The work of the government’s newly-launched e-Accessibility Forum will include demonstrating to businesses that accessibility is a financial opportunity rather than just a cost, the Minister for Culture, Communication and Creative Industries, Ed Vaizey, told E-Access Bulletin in an exclusive interview this week.
Led by the Department for Business, Innovation and Skills, the e-Accessibility Forum ( www.bis.gov.uk/e-accessibility ) will bring together more than 60 members from government, industry and the voluntary sector, working to deliver more accessible digital services, content and goods for disabled consumers. Some of the forum’s work is detailed in an e-Accessibility Action Plan which will be updated quarterly ( available as a PDF at: bit.ly/8Xh71O ).
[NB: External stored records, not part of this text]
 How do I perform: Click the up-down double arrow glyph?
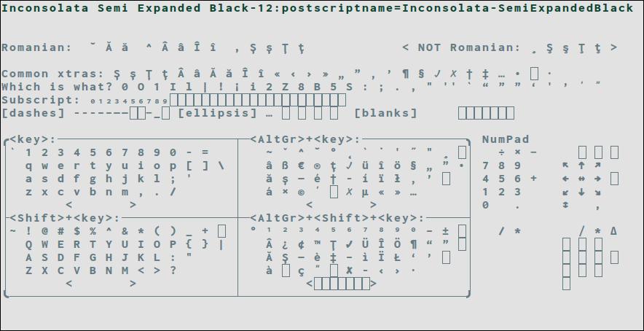[565, 206]
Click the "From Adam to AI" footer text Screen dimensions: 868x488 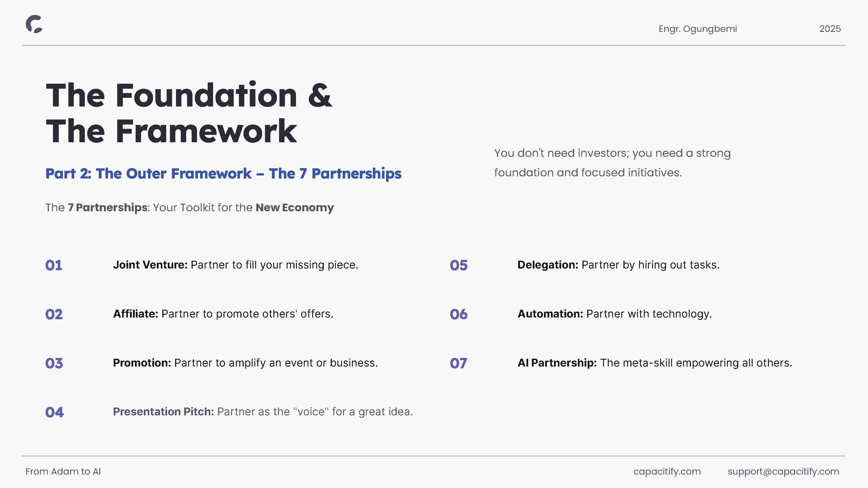[x=63, y=471]
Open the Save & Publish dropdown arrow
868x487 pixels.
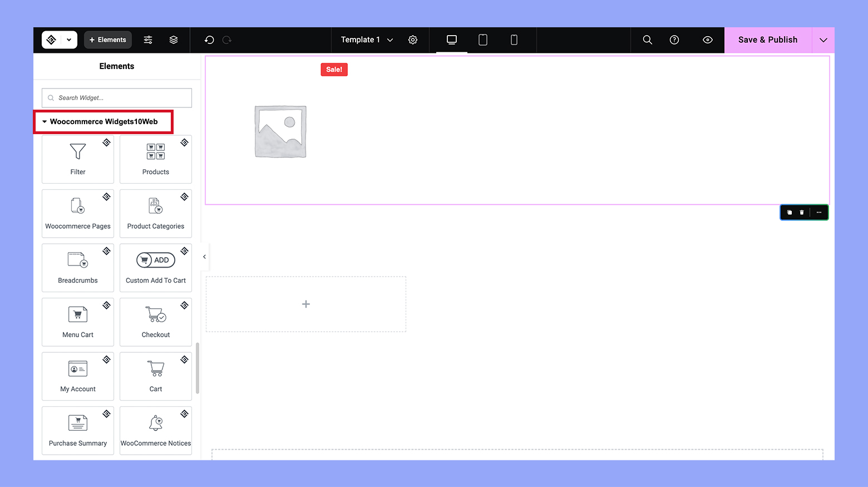[823, 40]
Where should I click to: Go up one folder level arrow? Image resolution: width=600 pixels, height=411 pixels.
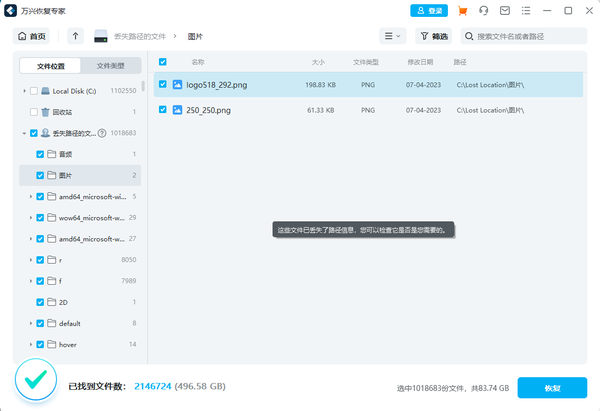76,36
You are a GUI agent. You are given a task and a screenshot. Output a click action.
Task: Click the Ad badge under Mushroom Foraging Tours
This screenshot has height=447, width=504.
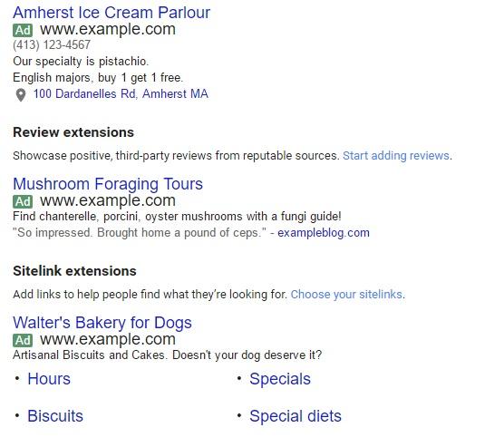tap(23, 202)
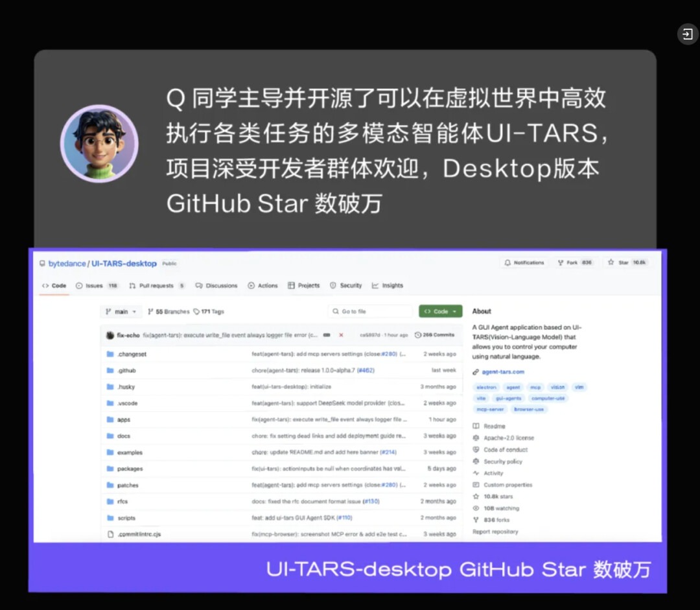Open the .github folder

(x=126, y=371)
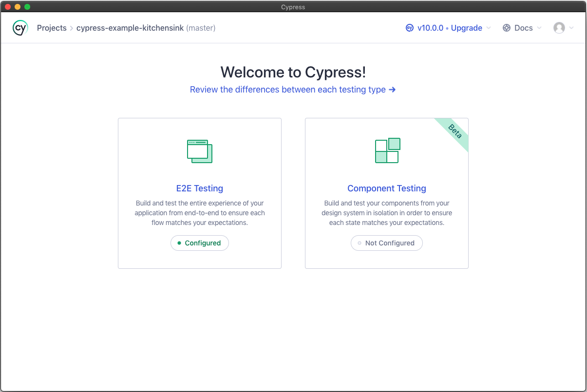Open the user account dropdown arrow

tap(571, 28)

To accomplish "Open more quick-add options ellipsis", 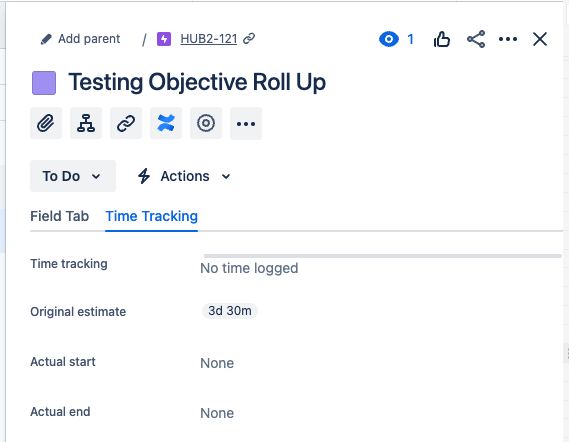I will pos(246,123).
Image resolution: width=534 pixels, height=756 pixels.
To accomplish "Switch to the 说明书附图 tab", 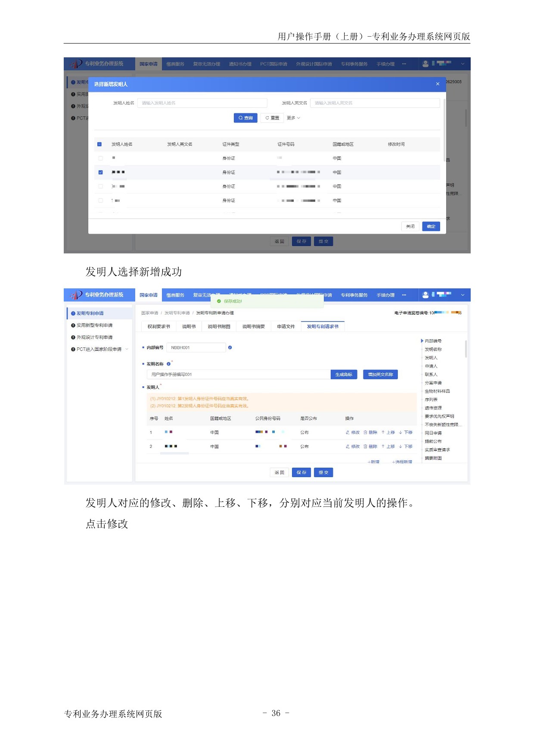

“The main challenge is to overcome the perception that e-accessibility costs money, that it’s a burden on business as opposed to being an opportunity for business,” Vaizey told EAB. “We want to really embed e-accessibility into a whole range of agendas, making sure that it is part and parcel of everything we do.”
Overall awareness of e-accessibility needs to be improved by promotion of the forum and its work, he said. “It’s all very well for me to say that government should take a lead, but one can pretty much guarantee that there will be a lot of individual initiatives from government that won’t take account of the e-accessibility agenda, and therefore it’s very important for me to publicise it as widely as possible to my colleagues, so that they know about this agenda and they understand what their obligations are towards it.”
Government will play two key roles in the forum, said Vaizey. The first is as a “co-ordinator”, part of which will involve publicising best practice on, for example, web access standards or manufacturing of accessible goods. Second, government will help set the agenda for a specific ‘Regulatory work stream’ – one of five work streams detailed in the Action Plan – which will involve work on the EU Framework Directives for Electronic Communications Networks and Services, and applying public procurement standards.
Overall, the forum’s approach will primarily be one of working with and educating organisations rather than forcing regulation. However, Vaizey said this should not be a barrier to progress, as the companies he has discussed these issues with so far are proving receptive. “I have to say, I’ve found the private sector very willing to engage in this agenda. I think they see it as absolutely in their self-interest if they can provide products and equipment everyone can use. I don’t feel like I’m bullying the private sector into doing anything, I feel very much that this is part of a very strong partnership.”
The Action Plan also features a ‘Websites services’ work stream, which plans to issue regular updates on web access issues, and highlight and encourage best practice. As more government services move online, the whole e-accessibility agenda will become increasingly essential, said Vaizey.